Travail demandé –
(1) Recopiez à l'identique le passage du texte sur Hemingway qui va de «9 octobre 2017» à «sous les arbres.».
(2) Prolongez le texte sur Hemingway et l'Italie en reprenant juste après sa dernière phrase.

Extrait de référence –
******
9 octobre 2017 — La vie de celui qui se faisait appeler Papa a été plus qu’un roman ou un film. Elle fut une succession de temps forts sans temps morts qui deviendront des livres à succès dont nombre d’entre eux seront adaptés au cinéma. Comme L’Adieu aux armes, inspiré de son engagement d’ambulancier sur le front italien pendant la Première Guerre mondiale, où il fut gravement blessé. À sa sortie d’hôpital, le jeune écrivain téméraire s’engagera dans l’armée italienne. L’Italie. L’un de ses pays de cœur, avec la France, l’Espagne et Cuba. L’Italie où il vécut. Et aima. Notamment Renata, une jeune femme de dix-neuf ans, immortalisée dans son livre Au-delà du fleuve et sous les arbres.

«Elle s’appelait en réalité Adriana Ivancic. Comme Hemingway elle se donnera la mort. Il y a probablement eu entre eux une histoire d’amour, mais un amour platonique car Hemingway était malade à l’époque. Elle était belle et j’en étais amoureux moi aussi. J’avais quatorze ans, elle en avait dix-neuf», se souvient Arrigo Cipriani, l’alerte octogénaire gérant du Harry’s Bar, lieu mythique à Venise, que La Cité avait rencontré il y a quelques années dans cet antre assidûment fréquenté par Hemingway. Tout comme la Locanda Cipriani sise à Torcello, petite île de la lagune, devenue son refuge de chasse et d’écriture.
******
Données enregistrées –
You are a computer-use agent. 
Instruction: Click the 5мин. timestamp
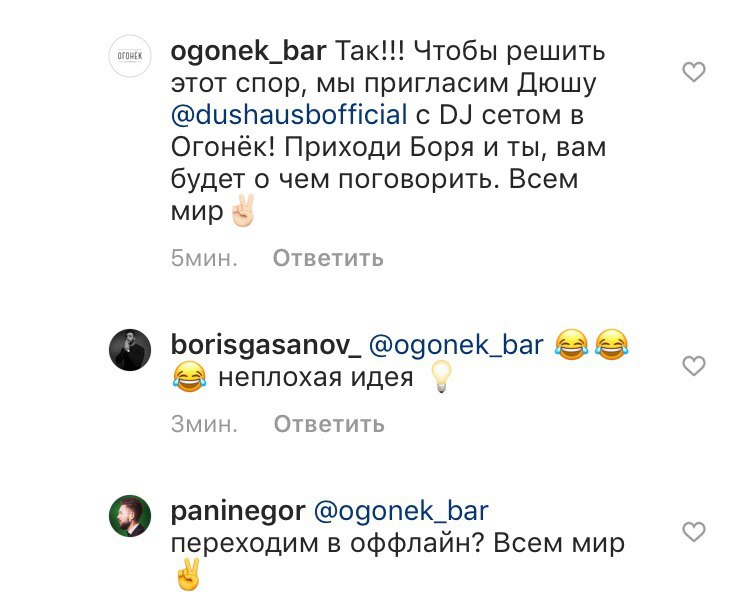tap(204, 258)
******
Réponses aux consignes –
(1)
9 octobre 2017 — La vie de celui qui se faisait appeler Papa a été plus qu’un roman ou un film. Elle fut une succession de temps forts sans temps morts qui deviendront des livres à succès dont nombre d’entre eux seront adaptés au cinéma. Comme L’Adieu aux armes, inspiré de son engagement d’ambulancier sur le front italien pendant la Première Guerre mondiale, où il fut gravement blessé. À sa sortie d’hôpital, le jeune écrivain téméraire s’engagera dans l’armée italienne. L’Italie. L’un de ses pays de cœur, avec la France, l’Espagne et Cuba. L’Italie où il vécut. Et aima. Notamment Renata, une jeune femme de dix-neuf ans, immortalisée dans son livre Au-delà du fleuve et sous les arbres.

(2)
Adriana, l’amour qu’Hemingway n’épousera pas, contrairement aux autres quatre femmes qu’il aima et avec lesquelles il convolera. Hadley Richardson, pianiste, complice et muse, de huit ans son aînée, fut la première Madame Hemingway, Mrs Hemingway. Ils furent amoureux et heureux à Paris, où le journaliste aspirant écrivain était le correspondant étranger de journaux américains et où il fréquenta, dans le Paris bohème des Années folles, artistes, poètes, et hommes de lettres dont Ezra Pound, James Joyce, Francis Scott Fitzgerald et son épouse Zelda, ainsi que Gertrude Stein, qui définira cet aréopage d’expatriés anglo-saxons fortement alcoolisés la Génération perdue (the Lost Generation). «Je veux bien être pendu si nous étions perdus!», lui rétorquera Hemingway. Paris est une fête, comme il l’écrira dans un récit autobiographique paru à titre posthume en 1964 aux États-Unis et en France. Hadley et Ernest Hemingway, les amoureux de Paris, auront un fils, John dit Bumby.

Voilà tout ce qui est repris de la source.